I prezzi delle case sono ormai incontrollabili e la qualità di un edificio non è più valutata in termini di vivibilità ma nel potenziale profitto ottenibile da una futura vendita. Anche il concetto di lusso è stato sostituito da un valore sulla carta.
Il lusso padroneggia
Quest'anno, in uno dei quartieri più in vista del centro di Londra, dice de Graaf, verrà completato uno dei progetti residenziali più costosi al mondo. Il progetto prevede 50 appartamenti di extra-lusso. Quelli meno costosi hanno un prezzo di circa 10 mln di sterline, mentre il valore di quelli più onerosi non è stato reso noto, perché viene negoziato in sede di trattativa privata.
Sebbene una città come Londra, ad altissima densità popolativa, abbia bisogno di offrire agli abitanti immobili a un prezzo accessibile, si continua a dar vita a progetti che hanno come unico scopo quello di essere investimenti. Non a caso la maggior parte degli acquirenti dei sopracitati appartamenti di extra-lusso non sono di origine britannica, ma sono russi ed americani ultramiliardari e sceicchi arabi.
Il sistema funziona in questo modo non solo per la nuova costruzione, ma anche per la riqualificazione.
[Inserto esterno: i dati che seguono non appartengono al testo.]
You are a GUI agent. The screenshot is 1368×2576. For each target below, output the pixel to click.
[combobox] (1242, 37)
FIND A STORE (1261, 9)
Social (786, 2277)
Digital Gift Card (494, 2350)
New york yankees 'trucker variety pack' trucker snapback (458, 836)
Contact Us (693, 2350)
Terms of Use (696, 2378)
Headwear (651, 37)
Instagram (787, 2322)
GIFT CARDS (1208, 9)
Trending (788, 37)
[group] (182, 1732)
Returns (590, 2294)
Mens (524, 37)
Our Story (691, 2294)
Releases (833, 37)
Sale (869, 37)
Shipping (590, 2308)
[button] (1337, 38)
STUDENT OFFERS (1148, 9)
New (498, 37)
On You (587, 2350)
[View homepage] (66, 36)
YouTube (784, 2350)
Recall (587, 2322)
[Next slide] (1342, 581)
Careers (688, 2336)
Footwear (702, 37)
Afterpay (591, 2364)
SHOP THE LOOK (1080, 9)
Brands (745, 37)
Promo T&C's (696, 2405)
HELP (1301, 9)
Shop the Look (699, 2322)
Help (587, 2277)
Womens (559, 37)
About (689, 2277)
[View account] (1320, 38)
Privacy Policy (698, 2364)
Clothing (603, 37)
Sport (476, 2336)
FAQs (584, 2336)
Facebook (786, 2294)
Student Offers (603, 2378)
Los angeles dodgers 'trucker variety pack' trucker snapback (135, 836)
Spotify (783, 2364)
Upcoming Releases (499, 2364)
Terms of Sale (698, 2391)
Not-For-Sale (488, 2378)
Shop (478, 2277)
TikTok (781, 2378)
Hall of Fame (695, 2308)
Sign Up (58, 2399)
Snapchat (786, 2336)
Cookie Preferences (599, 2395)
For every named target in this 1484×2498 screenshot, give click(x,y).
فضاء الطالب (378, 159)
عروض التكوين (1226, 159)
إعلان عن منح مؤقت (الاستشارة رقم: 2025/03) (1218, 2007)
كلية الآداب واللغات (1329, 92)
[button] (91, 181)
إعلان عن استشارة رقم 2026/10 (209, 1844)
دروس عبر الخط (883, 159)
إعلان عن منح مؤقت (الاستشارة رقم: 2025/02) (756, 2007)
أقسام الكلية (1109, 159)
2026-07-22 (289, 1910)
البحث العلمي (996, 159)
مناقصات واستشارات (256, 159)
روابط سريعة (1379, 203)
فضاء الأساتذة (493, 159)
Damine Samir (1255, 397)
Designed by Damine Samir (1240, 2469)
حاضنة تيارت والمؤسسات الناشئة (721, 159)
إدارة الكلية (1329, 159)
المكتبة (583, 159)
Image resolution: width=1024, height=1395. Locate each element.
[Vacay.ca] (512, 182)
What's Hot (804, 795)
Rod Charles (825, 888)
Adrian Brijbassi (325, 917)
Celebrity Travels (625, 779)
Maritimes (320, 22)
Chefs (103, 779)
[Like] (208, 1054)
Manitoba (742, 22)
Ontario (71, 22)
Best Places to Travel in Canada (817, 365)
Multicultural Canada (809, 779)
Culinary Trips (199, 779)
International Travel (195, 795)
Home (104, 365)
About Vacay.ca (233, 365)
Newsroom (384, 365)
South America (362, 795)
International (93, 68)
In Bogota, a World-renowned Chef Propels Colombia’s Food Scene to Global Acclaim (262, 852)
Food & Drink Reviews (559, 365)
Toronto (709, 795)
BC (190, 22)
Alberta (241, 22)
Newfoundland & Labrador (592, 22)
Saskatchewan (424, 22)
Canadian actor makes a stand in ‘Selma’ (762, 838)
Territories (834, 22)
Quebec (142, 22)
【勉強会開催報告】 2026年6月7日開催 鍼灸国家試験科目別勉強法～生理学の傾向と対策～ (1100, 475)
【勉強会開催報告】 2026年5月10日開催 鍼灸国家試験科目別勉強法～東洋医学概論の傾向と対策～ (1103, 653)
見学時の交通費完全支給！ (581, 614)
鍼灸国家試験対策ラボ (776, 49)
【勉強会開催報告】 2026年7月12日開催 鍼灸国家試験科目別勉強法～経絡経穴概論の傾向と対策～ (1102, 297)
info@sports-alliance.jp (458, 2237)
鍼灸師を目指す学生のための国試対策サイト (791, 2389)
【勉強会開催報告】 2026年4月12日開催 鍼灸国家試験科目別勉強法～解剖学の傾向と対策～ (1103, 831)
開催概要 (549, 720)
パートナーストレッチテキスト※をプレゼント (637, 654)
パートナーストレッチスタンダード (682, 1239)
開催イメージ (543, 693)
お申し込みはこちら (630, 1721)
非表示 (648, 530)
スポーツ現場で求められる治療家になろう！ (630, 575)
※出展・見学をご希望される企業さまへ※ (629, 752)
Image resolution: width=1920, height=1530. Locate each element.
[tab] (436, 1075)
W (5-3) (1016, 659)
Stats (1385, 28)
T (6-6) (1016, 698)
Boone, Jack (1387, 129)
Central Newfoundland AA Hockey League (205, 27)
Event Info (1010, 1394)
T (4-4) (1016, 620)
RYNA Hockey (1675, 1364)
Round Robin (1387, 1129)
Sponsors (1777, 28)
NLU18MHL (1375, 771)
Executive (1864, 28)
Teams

Anzi, sentenzia de Graaf, è proprio in questo comparto che svela il suo volto più spietato. L'elenco dei progetti nati come edilizia sociale, poi caduti in disuso e convertiti in residenze di lusso è lungo. Ma l'architetto olandese porta tre esempi significativi.
Il primo, sempre a Londra, è la Trellick Tower, un edificio di 31 piani per 217 appartamenti (la maggior parte dei quali proposti all'epoca a canoni calmierati, secondo la politica del 'righ to buy') realizzato nel 1972 nel quartiere di North Kensington è stato riqualificato nel 1998. Gli appartamenti sono stati venduti a un prezzo medio di 250mila sterline per un monolocale e 480 per un trilocale.
Gli stessi prezzi sono stati applicati alle nuove residenze del Park Hill Estate, a Sheffield, nel South Yorkshire, un complesso residenziale realizzato nel 1957, caduto in disuso intorno agli anni '70 e rinnovato sempre alla fine degli anni '90. La riqualificazione gli è valsa la nomination al RIBA Stirling Prize 2013, ma sta di fatto che l'ex residenza sociale è divenuta dimora per classi abbienti.
Se consideriamo, commenta de Graaf, che il reddito medio per un abitante del Regno Unito va dalle 24mila sterline (che diventano 32mila per gli abitanti di Londra) alle 115mila (152 per i londinesi) è molto difficile che l'acquisto di un'abitazione possa essere effettuato servendosi esclusivamente dello stipendio. Per investire sul mattone bisogna avere un patrimonio. Da qui, la conferma delle tesi di Piketty.
Fuori dal suolo britannico, la situazione non cambia. Il terzo esempio proposto da de Graaf è infatti la famosa creazione di Le Corbusier a Marsiglia. L'Unité d'Habitation de Marseille, meglio conosciuta anche come Cité Radieuse, è stata realizzata fra il 1947 e il 1952 con l'obiettivo di assurgere a edificio civile, un vero e proprio monumento nella storia dell'edilizia francese destinato a risolvere il problema dell'abitazione. Fatto sta che, a distanza di 30 anni, il complesso è diventato un'ambita residenza di esponenti del ceto borghese medio-alto. I costi degli appartamenti vanno da un minimo di 300mila euro.
E gli stipendi in Francia, riferisce ancora de Graaf non sono più alti di quelli del Regno Unito, anzi.
L'architettura- conclude l'architetto- è, adesso più che mai, uno strumento del capitale, complice di un obiettivo antitetico rispetto a quello inziale. Quindici anni del nuovo millennio hanno spazzato via tutta l'ideologia dei secoli passati, quasi come se questa non fosse mai esistita.